Best Tips to Improve Exercise Efficiency
Understand Aerobic Metabolism
When you perform endurance exercise or activities, your body requires a continual supply of fuel. Our bodies convert food nutrients into chemical energy during the digestion/absorption process. Then at the cellular level, our bodies convert these stored chemical energy sources into mechanical energy, which is how we perform exercise or work.

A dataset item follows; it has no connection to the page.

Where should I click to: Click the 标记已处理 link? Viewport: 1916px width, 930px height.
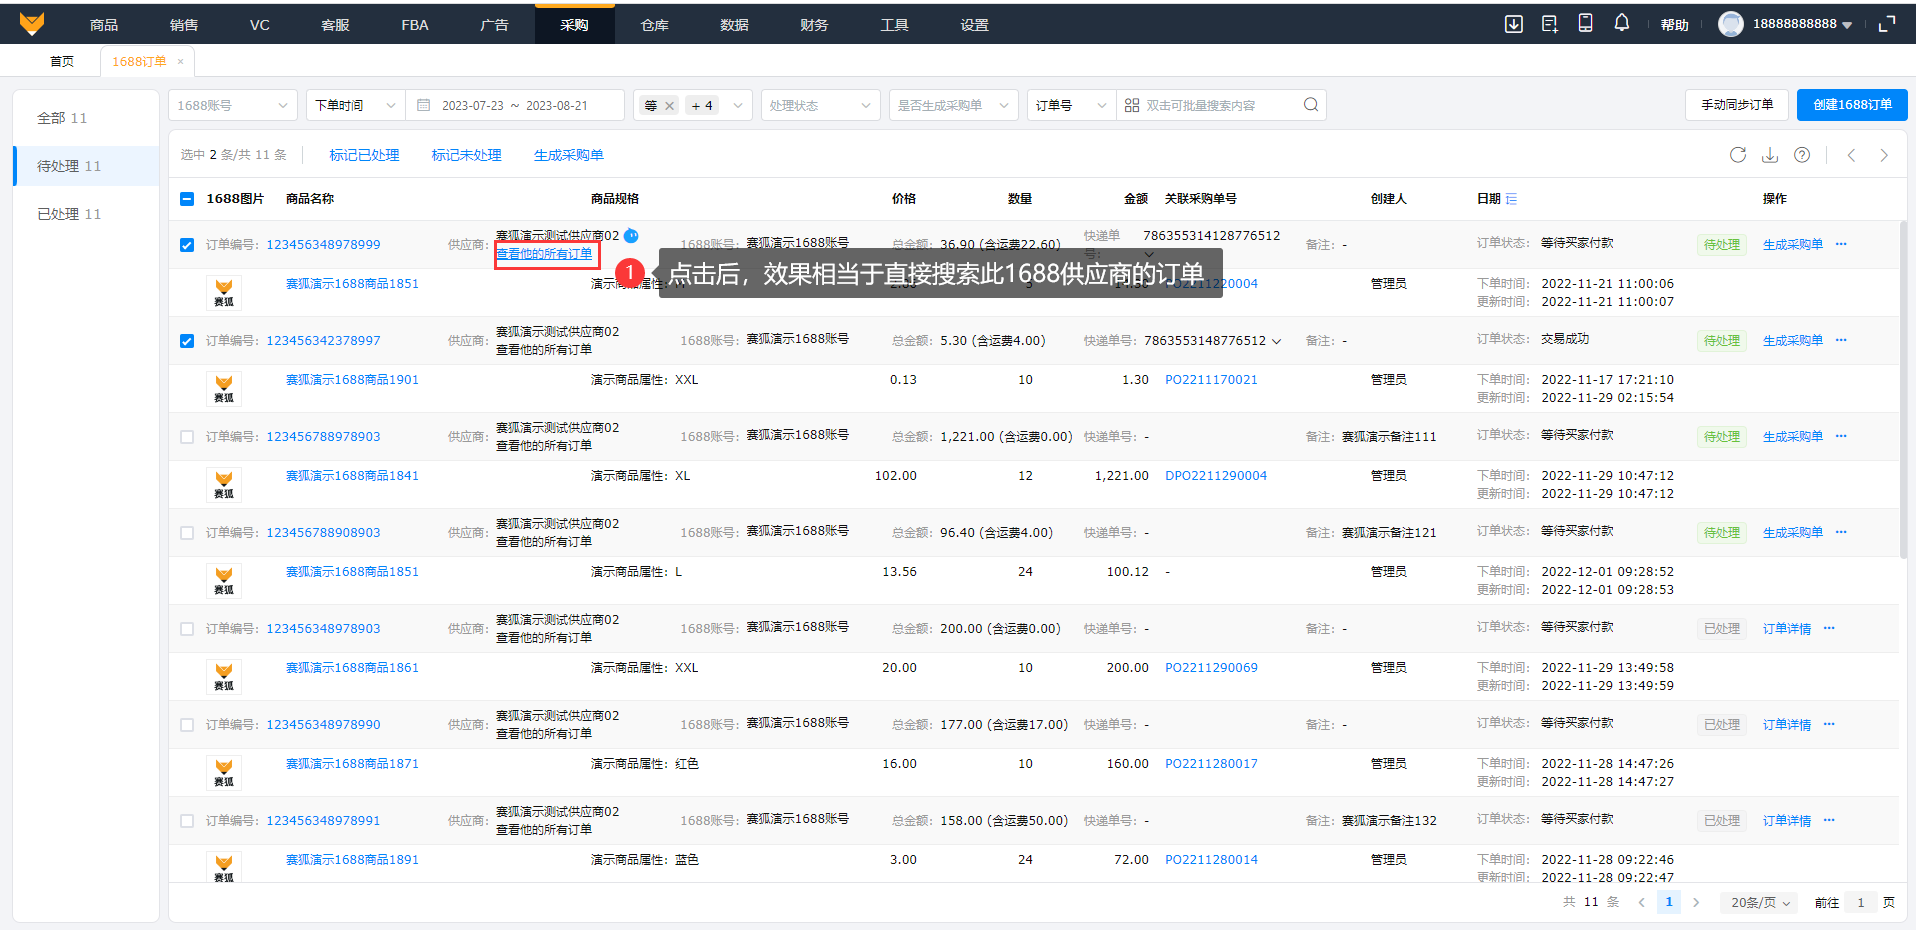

The Adenosine Triphosphate (ATP) needed for muscle work can be produced from either aerobic (with oxygen) metabolism or from anaerobic (without oxygen) metabolism. The aerobic metabolism of nutrients refers to the oxidation of glucose or glycogen molecules and fatty acids to form ATP, this process is called aerobic glycolysis. This metabolic pathway requires a continuous supply of oxygen and nutrients. The nutrients are in the forms of carbohydrates, fatty acids or proteins. The breakdown of carbohydrates provides the largest nutrient source of energy to working muscles. The liver and muscle cells store the carbohydrates as glycogen, a starch built by linking glucose molecules together. An individual glycogen molecule may contain hundreds to thousands of glucose molecules linked together by weak bonds. During work activities, individual working muscle cells break down the glycogen molecules in process called glycogenolysis. This process provides glucose, as an energy source, to the working muscles. Glycogenolysis can also occur in the liver, the free-floating glucose and fatty acids are then delivered to the working muscles by the blood supply.
Aerobic glycolysis can be sustained as long as there is a sufficient supply of oxygen and glucose. Total glycogen stores are limited and can be depleted from the body within a few hours in cases of prolonged work. Proteins, which are comprised of amino acid chains, contribute only a small percentage of usable energy during work. Proteins are metabolized for energy by two different processes. The proteins can either be converted to glycogen in the liver, then transported to working muscles in the form of glucose, or the protein amino acids can be directly converted to energy inside the working muscle cells via the Kreb's Cycle, a complex metabolic pathway.
In addition to nutrients, aerobic metabolism utilizes oxygen. Small amounts of oxygen are found within the muscle cells attached to the muscle proteins, however the majority of oxygen is carried to the muscle cells via blood cells from the circulatory system. A cardiovascular response to increased workload is to increase the amount of blood flowing to active muscle. However, it can take almost one minute for this response to be activated. Therefore, at the onset of most industrial tasks, or in cases of quick-high intensity tasks, it is not always possible to have adequate blood flow available to working muscles. When this occurs, the muscles switch to anaerobic metabolism.